Rewrite the rows below, replacing "icon" with "button" and leaving everything else unchanged. Leave the pictures out of your answer.

>> START Information shown

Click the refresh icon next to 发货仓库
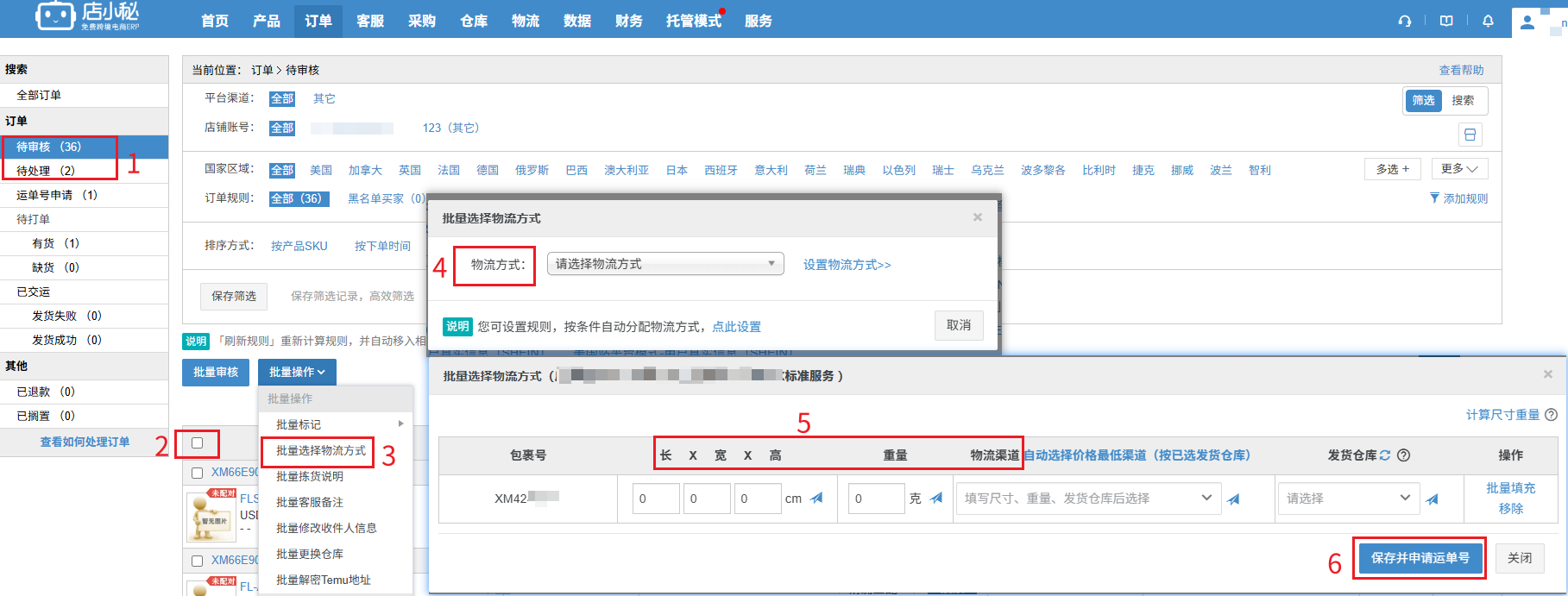Viewport: 1568px width, 596px height. point(1385,455)
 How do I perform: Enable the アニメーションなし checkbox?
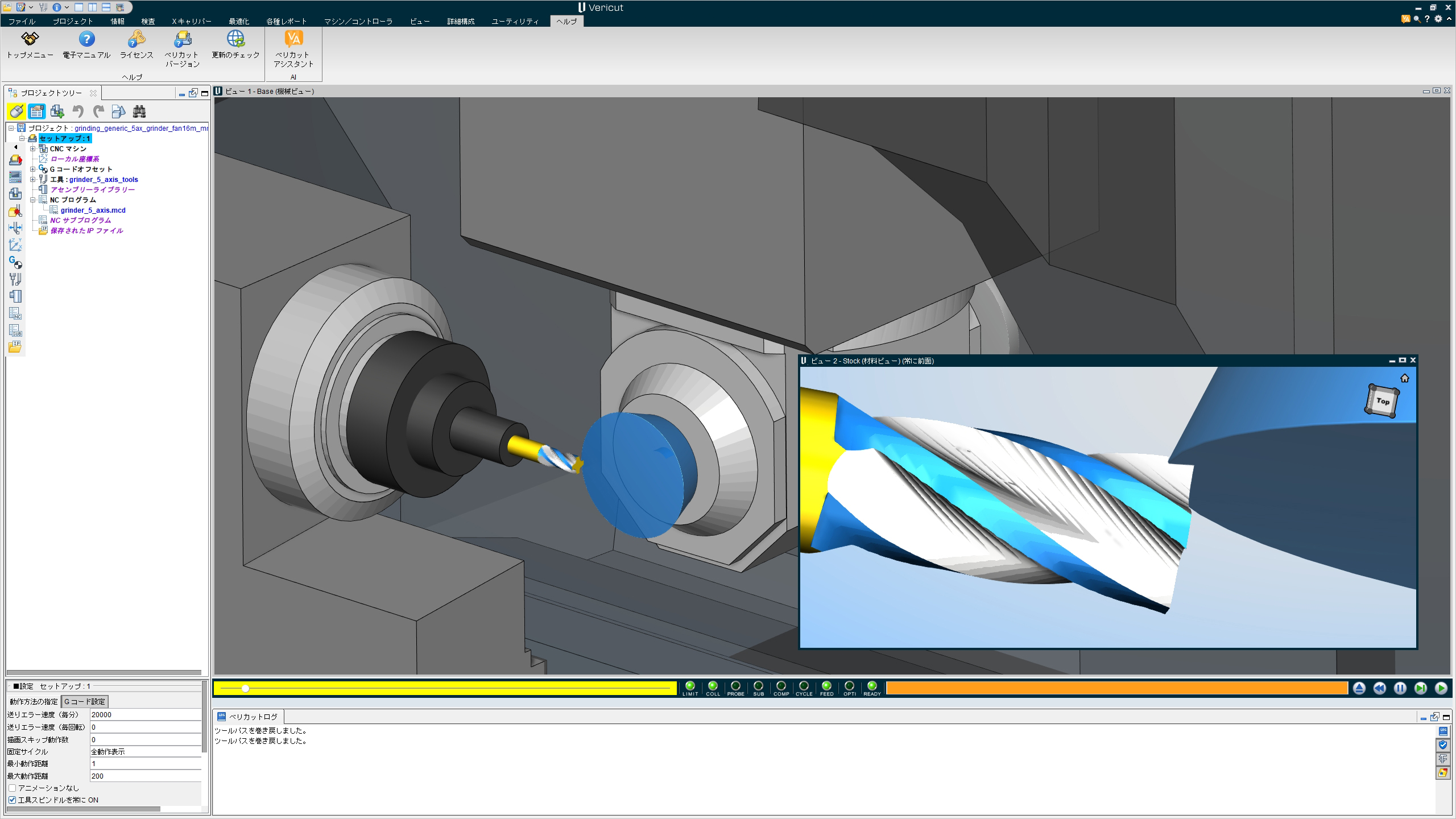(x=13, y=788)
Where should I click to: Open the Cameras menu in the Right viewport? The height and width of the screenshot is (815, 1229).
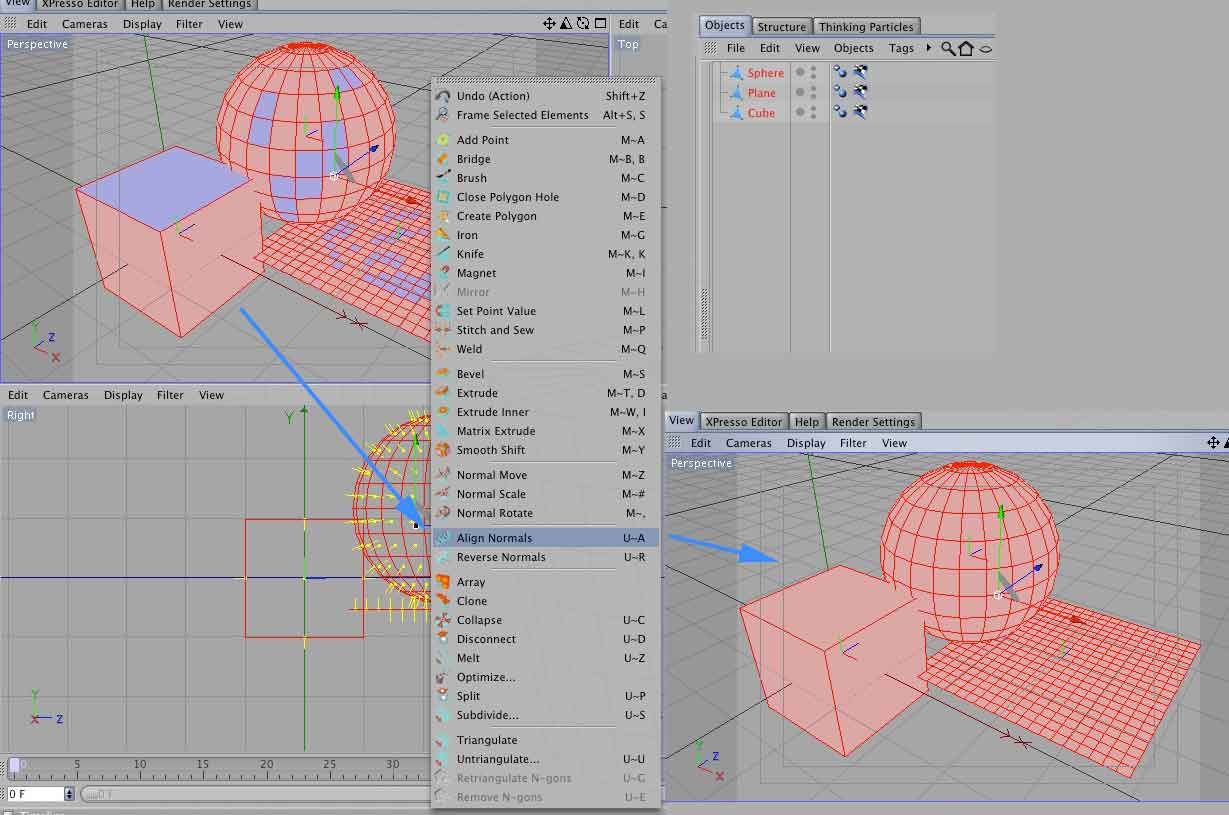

>> END Information shown

- _Right answer_
Click the refresh button next to 发货仓库
Viewport: 1568px width, 596px height. point(1385,455)
 How do I perform: Enable the アニメーションなし checkbox?
(x=13, y=788)
Where should I click to: Open the Cameras menu in the Right viewport? The height and width of the screenshot is (815, 1229).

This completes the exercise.